The news was made public by the Press Office of the Holy See on March 3, 2022: the sovereign pontiff, aged 85, will begin a new apostolic journey on July 2 which will take him to Kinshasa and Goma (DRC) and which will end in will end in Juba, South Sudan on July 7.
The DRC, which has around 90 million inhabitants, is inhabited by 40% Catholics, 35% Protestants partly affiliated with the evangelical movement, 9% Muslims and 10% Kimbanguists, a sect descended from classical Protestantism.
The east of the country is plagued by numerous ethnic violence, some of which pit the army against the Allied Democratic Forces (ADF), a murderous jihadist group of Ugandan origin, affiliated with the Islamic State (IS) organization which represents it. as its branch in Central Africa.
Not to mention that the country, rich in strategic minerals – copper, cobalt, manganese, tungsten – arouses the interest of foreign powers, including China and especially Russia represented on the spot through the private Wagner group.
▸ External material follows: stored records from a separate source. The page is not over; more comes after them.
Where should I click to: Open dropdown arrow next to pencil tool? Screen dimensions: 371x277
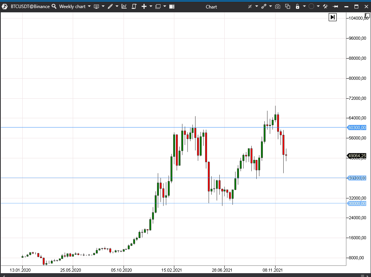point(117,7)
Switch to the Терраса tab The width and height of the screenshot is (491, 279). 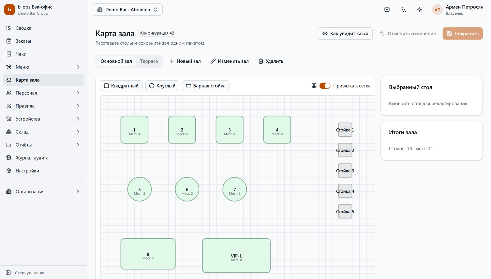pyautogui.click(x=149, y=61)
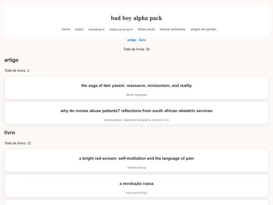Image resolution: width=273 pixels, height=205 pixels.
Task: Open a bright red scream book card
Action: coord(137,160)
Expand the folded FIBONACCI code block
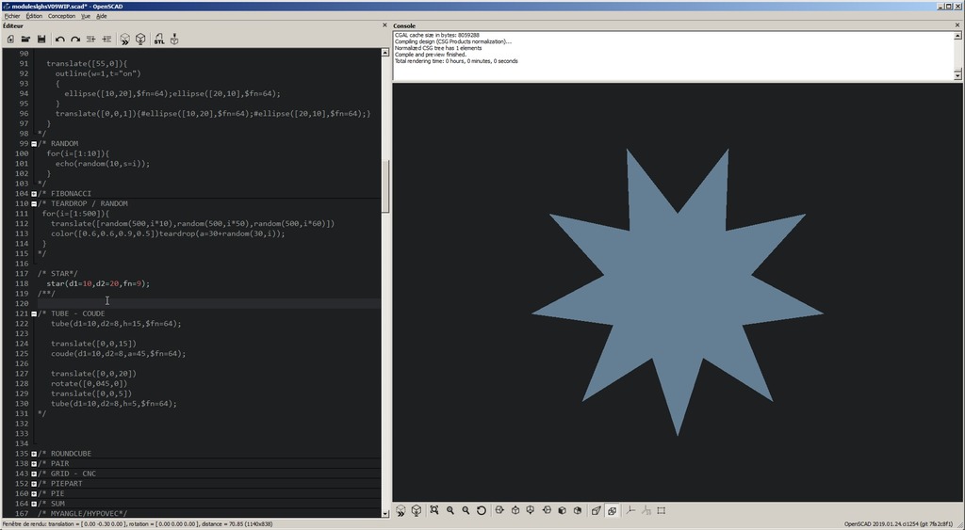Viewport: 965px width, 530px height. click(x=34, y=194)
It is in this context that the Catholic Church plays a leading political and social role which it should capitalize on when the Roman pontiff soon arrives.
The pope’s visit to South Sudan will be a first, since the country was only created in 2011 following a bloody separation from its northern neighbor.
This country of ten million inhabitants is more than 60% Christian: enough to motivate a papal visit, especially since it has just emerged from a civil war which caused the death of 400,000 people between 2013 and 2018 .
The mediation of the Holy See to resolve the war had been decisive, and had been sanctioned in 2019 by the historic visit to the Vatican of the two sworn enemies, Riek Machar and Salva Kiir, before whom Pope Francis knelt, imploring them to do peace, a symbolically strong gesture that marked their attitudes.
Since his accession to the sovereign pontificate in 2013, the Argentine pope has traveled four times to the African continent to visit Kenya, Uganda, the Central African Republic, Egypt, Morocco, Mozambique, Madagascar and the island Mauritius.
The apostolic trip scheduled between July 2 and 7 will be the second that the Argentine pope will make abroad in 2022, after his visit to Malta scheduled for April 2 and 3.